Известный в то время литературный критик Александр Скабичевский выражался куда резче: «Уже первая часть романа возбудила некоторое разочарование и немалое недоумение: неужели это роман того самого графа Толстого, который написал «Войну и мир» ? Вторая часть не имеет ни одной страницы, которая выкупала бы недостатки целого и напоминала бы нам прежнего Льва Толстого. Но третья часть вызвала во всех уже не одно недовольство, а положительно омерзение».
Скабичевский подробно разъяснял свою точку зрения: «Искусство имеет право изображать все, что ему угодно. Но дело только в том, что во все, что оно изображает, оно должно вносить человеческую мысль... Все те явления жизни, которые изображает граф Толстой в своем романе, по большей части принадлежат к чувственным элементам человеческой природы, и так как изображения эти не одухотворены никакою мыслью, или если и проглядывает кое-где какая-нибудь мысль, то слишком мелкая и вялая, чтобы увлечь и занять вас, — то все подобного рода явления и возбуждают в вас одно омерзение... Но верх омерзения представляет изображение любви Анны Карениной и Вронского. Граф Толстой возводит Анну Каренину и Вронского на ходули героизма; их плотоядную похотливость представляет в виде какой-то колоссальной роковой страсти...»
Подобные выпады Лев Николаевич попросту игнорировал.
Работу над «Анной Карениной» Толстой закончил лишь в конце мая того же года. Однако заключитель-нал часть «Анны Карениной» не появилась в «Русском вестнике», где печатались все предыдущие. Причиной послужило то, что редактор «Русского вестника» Катков не разделял выраженных в окончании романа взглядов на добровольческое движение в пользу восставших сербов и стал упрашивать автора смягчить некоторые места, а какие-то вычеркнуть совсем.

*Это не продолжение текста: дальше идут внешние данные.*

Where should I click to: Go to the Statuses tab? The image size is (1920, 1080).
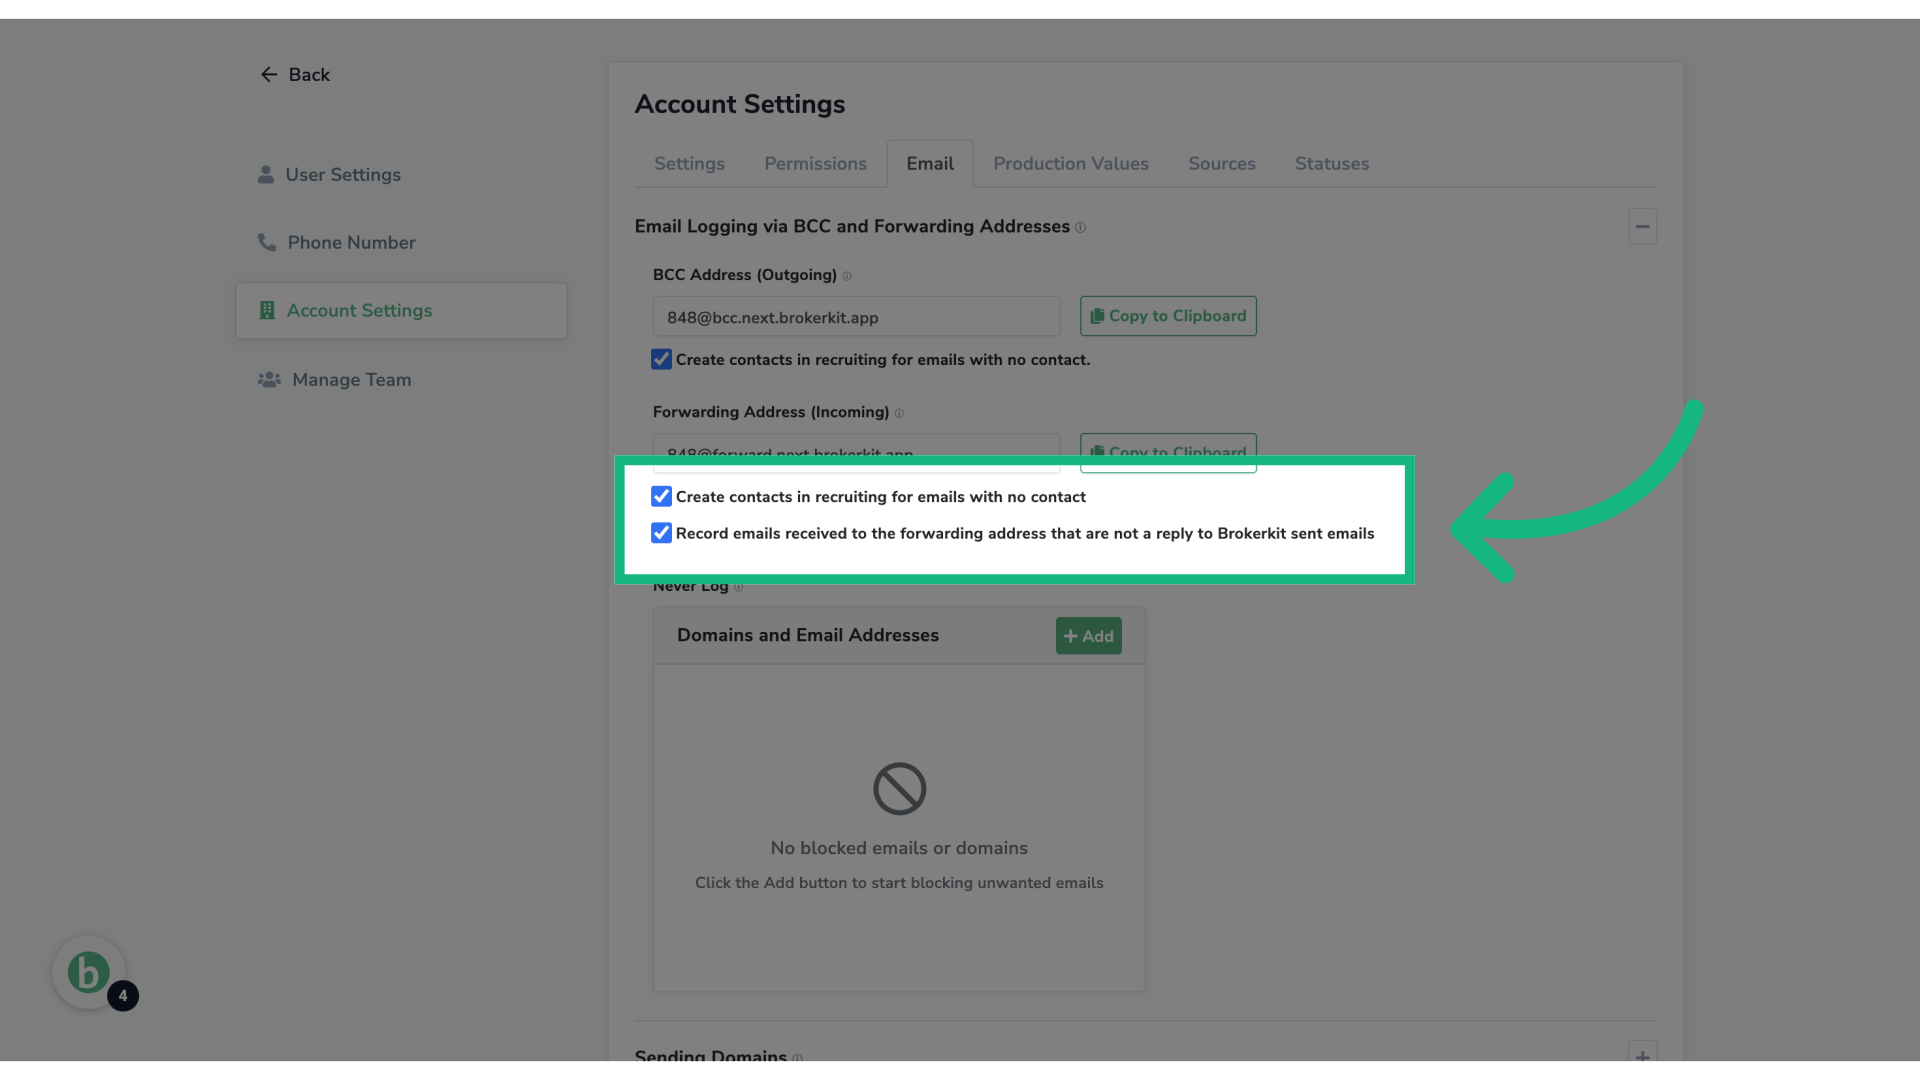tap(1331, 164)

Места, в общем-то, были совершенно не крамольные. Вот, например: «Резня единоверцев и братьев славян вызвала сочувствие к страдающим и негодование к притеснителям. И геройство сербов и черногорцев, борющихся за великое дело, породило во всем народе желание помочь своим братьям уже не словом, а делом».
Толстой взъярился и наотрез отказался вносить в текст правки. Он отобрал у «Русского вестника» рукопись последней части романа и, следуя совету Страхова, выпустил ее отдельным изданием в знакомой уже типографии Риса. Книжка вышла в начале июля. Уязвленный Катков попытался устроить Толстому пакость, напечатав от имени редакции в пятом номере «Русского вестника» за 1877 год следующую заметку: «В предыдущей книжке под романом “Анна Каренина” выставлено: “Окончание следует”. Но со смертью героини собственно роман кончился. По плану автора следовал бы еще небольшой эпилог листа в два, из коего читатели могли бы узнать, что Вронский в смущении и горе после смерти Анны отправляется добровольцем в Сербию и что все прочие живы и здоровы, а Левин остается в своей деревне и сердится на славянские комитеты и на добровольцев. Автор, быть может, разовьет эти главы к особому изданию своего романа».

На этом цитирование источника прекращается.